People have envisioned quitting jobs they hate. Visions of yelling and giving their bosses the finger and possibly the occasional throwing of corporate Satan’s computer monitor out of the window and hearing the satisfying crash as it explodes into fireworks of spastic sizzling LED bits as it kisses the concrete. This didn’t happen to me but hey, a girl can dream.
My resignation induction happened on a smoggy Thursday. I stood before my boss in her office explaining to her that I wanted to take time to pursue my graduate studies. That and because of the political unrest between China and the Philippines I feared for my safety and because of these- takes deep breath- I decided not to renew my contract for the next academic year.
In other words, I quit.
I’ve been meaning to quit since 4 years ago. Since starting the blog in 2006, the bulk of my entries were repetitive moaning singles crying to a single theme – “I hate marking papers.”
I hadn’t quit because I couldn’t find another job. Guess I was lucky in 2006 and 2007 when schools in China would accept Filipinos as English teachers. Now it’s increasingly more difficult as Wild China tightens its grip to become ‘respectable’. Also, Japan and Korea were just plain racist. I received this answer when I tried applying for a post in Japan, “I’m sorry you just don’t fit the appearance of what we’re looking for.”
Education is a vocation with the only perk being extended vacations. They say there are three awesome reasons to becoming a teacher – June, July and August. And 6 years in this profession, I certainly raped (that’s right, raped) the benefits- escaping my prison for three months only returning to serve my yearly 10 month sentence and dreaming again my next escape
“Instead of wondering when your next vacation is, maybe you ought to set up a life you don’t need to escape from,” Seth Godin said.

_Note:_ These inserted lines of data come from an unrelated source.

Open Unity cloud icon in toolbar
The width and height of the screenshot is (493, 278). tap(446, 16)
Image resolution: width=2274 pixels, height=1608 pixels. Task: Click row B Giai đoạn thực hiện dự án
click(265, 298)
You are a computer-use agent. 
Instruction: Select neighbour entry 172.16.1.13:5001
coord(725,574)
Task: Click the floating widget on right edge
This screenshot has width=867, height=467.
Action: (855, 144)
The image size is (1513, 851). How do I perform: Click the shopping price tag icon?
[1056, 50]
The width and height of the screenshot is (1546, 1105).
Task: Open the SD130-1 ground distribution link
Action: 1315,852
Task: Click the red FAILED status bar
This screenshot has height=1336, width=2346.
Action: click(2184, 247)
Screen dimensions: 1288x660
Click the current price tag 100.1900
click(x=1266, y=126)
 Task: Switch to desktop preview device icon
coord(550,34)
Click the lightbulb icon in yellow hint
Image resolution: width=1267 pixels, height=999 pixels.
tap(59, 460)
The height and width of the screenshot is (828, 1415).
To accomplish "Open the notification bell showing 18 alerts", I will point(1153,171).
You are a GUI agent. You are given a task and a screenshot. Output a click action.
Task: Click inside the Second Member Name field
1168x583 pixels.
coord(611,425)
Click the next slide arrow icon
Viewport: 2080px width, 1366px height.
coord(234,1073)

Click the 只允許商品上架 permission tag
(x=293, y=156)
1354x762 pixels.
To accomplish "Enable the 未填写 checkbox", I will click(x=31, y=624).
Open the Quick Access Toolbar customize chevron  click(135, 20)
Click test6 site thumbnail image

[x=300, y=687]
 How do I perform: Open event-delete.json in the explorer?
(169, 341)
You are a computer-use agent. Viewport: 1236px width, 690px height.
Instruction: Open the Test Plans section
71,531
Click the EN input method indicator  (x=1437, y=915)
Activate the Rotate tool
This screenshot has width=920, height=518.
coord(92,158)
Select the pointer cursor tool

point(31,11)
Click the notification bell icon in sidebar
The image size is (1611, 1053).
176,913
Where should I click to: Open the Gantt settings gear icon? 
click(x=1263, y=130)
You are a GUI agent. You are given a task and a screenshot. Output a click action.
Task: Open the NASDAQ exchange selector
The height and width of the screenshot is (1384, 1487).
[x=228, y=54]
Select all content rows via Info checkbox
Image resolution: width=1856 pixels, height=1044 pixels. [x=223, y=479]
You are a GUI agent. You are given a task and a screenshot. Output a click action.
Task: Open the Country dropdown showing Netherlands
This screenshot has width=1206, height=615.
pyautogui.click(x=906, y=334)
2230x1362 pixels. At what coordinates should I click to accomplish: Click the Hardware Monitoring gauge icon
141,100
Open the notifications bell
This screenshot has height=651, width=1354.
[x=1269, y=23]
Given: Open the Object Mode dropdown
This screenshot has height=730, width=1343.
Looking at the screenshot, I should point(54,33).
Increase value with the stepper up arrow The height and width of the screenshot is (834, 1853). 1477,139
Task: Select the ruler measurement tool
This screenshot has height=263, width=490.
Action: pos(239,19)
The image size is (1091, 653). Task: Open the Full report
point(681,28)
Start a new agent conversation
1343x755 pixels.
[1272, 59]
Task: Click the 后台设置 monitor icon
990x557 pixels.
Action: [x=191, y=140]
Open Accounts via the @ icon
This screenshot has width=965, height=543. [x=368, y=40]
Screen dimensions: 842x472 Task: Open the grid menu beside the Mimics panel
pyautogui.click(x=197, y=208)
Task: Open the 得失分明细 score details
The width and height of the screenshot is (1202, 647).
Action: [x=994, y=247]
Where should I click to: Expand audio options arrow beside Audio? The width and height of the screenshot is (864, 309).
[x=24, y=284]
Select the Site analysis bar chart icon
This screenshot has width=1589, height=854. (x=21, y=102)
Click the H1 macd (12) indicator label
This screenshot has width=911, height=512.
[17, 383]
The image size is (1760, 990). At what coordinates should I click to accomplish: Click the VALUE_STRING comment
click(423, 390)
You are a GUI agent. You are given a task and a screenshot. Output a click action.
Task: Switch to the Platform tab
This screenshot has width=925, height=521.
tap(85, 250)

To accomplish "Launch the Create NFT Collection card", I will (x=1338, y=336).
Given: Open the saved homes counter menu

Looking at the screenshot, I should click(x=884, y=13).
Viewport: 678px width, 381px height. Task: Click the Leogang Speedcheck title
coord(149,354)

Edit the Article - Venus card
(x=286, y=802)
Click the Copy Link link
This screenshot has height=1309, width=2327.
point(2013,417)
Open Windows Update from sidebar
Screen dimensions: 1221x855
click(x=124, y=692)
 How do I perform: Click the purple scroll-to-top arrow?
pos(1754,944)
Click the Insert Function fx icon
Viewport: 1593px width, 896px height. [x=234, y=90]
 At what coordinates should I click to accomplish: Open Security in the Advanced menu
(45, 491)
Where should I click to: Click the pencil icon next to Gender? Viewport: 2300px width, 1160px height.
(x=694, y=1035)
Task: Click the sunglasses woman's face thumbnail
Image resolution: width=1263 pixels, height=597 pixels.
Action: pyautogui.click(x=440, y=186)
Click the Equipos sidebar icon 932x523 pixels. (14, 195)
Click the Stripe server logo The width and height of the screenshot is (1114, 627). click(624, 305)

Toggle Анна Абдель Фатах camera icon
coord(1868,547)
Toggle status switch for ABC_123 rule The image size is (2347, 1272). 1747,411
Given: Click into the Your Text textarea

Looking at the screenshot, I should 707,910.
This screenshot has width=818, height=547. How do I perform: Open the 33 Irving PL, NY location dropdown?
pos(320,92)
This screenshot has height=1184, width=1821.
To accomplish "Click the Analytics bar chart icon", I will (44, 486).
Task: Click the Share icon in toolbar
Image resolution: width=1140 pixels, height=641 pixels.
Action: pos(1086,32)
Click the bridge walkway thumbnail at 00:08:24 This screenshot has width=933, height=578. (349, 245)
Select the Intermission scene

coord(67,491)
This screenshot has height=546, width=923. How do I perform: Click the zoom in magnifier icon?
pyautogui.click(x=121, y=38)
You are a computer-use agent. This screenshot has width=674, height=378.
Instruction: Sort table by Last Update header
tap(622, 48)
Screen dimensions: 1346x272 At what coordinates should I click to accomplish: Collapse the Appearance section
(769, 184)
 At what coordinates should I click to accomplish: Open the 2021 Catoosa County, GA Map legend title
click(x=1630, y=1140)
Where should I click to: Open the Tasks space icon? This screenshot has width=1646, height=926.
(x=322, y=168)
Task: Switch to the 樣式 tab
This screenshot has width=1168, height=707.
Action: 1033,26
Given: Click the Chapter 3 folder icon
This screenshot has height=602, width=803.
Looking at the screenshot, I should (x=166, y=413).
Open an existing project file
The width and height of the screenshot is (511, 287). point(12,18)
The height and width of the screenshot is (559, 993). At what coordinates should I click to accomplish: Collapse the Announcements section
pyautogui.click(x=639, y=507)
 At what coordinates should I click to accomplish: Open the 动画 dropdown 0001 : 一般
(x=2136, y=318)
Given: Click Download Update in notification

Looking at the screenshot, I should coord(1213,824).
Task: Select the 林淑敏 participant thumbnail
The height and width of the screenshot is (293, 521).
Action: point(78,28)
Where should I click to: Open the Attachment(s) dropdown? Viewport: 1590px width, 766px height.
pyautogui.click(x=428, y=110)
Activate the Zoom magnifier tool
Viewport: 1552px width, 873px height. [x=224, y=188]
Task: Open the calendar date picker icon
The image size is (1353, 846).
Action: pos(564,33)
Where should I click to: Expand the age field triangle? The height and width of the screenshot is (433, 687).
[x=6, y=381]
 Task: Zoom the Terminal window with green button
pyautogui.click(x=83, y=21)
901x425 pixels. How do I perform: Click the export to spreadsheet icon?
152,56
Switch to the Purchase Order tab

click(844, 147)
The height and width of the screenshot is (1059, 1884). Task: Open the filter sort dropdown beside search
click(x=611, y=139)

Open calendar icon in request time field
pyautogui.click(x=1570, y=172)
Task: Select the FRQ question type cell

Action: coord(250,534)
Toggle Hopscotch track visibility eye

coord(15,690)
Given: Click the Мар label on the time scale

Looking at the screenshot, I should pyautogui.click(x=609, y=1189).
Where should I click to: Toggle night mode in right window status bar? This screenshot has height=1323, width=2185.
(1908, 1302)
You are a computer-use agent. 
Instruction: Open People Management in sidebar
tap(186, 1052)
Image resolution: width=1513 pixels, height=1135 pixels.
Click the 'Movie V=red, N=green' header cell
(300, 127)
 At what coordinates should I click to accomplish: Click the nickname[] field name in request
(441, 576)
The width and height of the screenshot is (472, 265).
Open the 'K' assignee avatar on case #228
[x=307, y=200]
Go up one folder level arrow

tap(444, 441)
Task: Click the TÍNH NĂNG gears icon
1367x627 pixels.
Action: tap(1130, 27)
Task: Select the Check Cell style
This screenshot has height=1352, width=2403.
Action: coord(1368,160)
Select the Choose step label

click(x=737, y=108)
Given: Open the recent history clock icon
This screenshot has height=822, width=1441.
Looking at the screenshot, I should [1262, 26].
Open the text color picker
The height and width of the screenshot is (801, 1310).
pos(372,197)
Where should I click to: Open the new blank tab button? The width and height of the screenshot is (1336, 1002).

I do enjoy teaching but the endless lesson planning and marking floods of paperwork and mindless bureaucracy of admin just sucked the joy out of it. I’ve already lost the drive years ago and what I see now is just a robot going through the routine motions she’s been perfecting for the past 6 years.
In September 2010, I attempted to escape by taking a semester off to backpack in Australia and look for a job. In my naiveté, I didn’t do enough research and found out the hard way that employers have to pay AUD$2,000 to sponsor your work visa and most were not willing to spend that much.
I returned to my old job in China, broke and disappointed and started all over again. In June 2011, I almost got evicted out of the country because they refused to give me a work visa claiming I couldn’t speak proper English because I wasn’t American, British, Australian or Kiwi. They couldn’t even read my diplomas and certificates in English because they couldn’t speak a goddamned word of my language. And these are the people who decided who couldn’t speak English. Inside I was screaming with the unfairness of it all that my credentials and degrees didn’t matter because of my passport. But most of all the ironic twist that all this time I was trying to get rid of you China and it turns out you were trying to get rid of me.
In the end my college was able to get my visa and I had a new fondness for China seeing how I almost lost her. But almost losing my job had taken me absolutely by surprise. It taught me the hard lesson nothing is for certain. The rug of comfort could be pulled out from your feet. You could stay lying down or you’ve taken precautions to get back on your feet in no time.
After quitting the company I’ve worked at for 6 years, I thought I’d feel elated, pumping my fists and busting into an impromptu rendition of Hall and Oates’ ‘You Make My Dreams’ scaring Chinese migrants from their mahjong boards. That or this growing clawing fear of anxiety, of ‘what now’? tightening its grip around my chest choking my windpipes as the wide chasm of the unknown yawns before me. This time there would be no safety net of my old job and old life to catch me. Instead though I feel a strange calm enveloping me. I feel nothing but the urge to continue moving forward.
Who knows what lies down in the depths of the unknown? When a door closes, another opens you to many possibilities. There’s nothing to do but jump right in.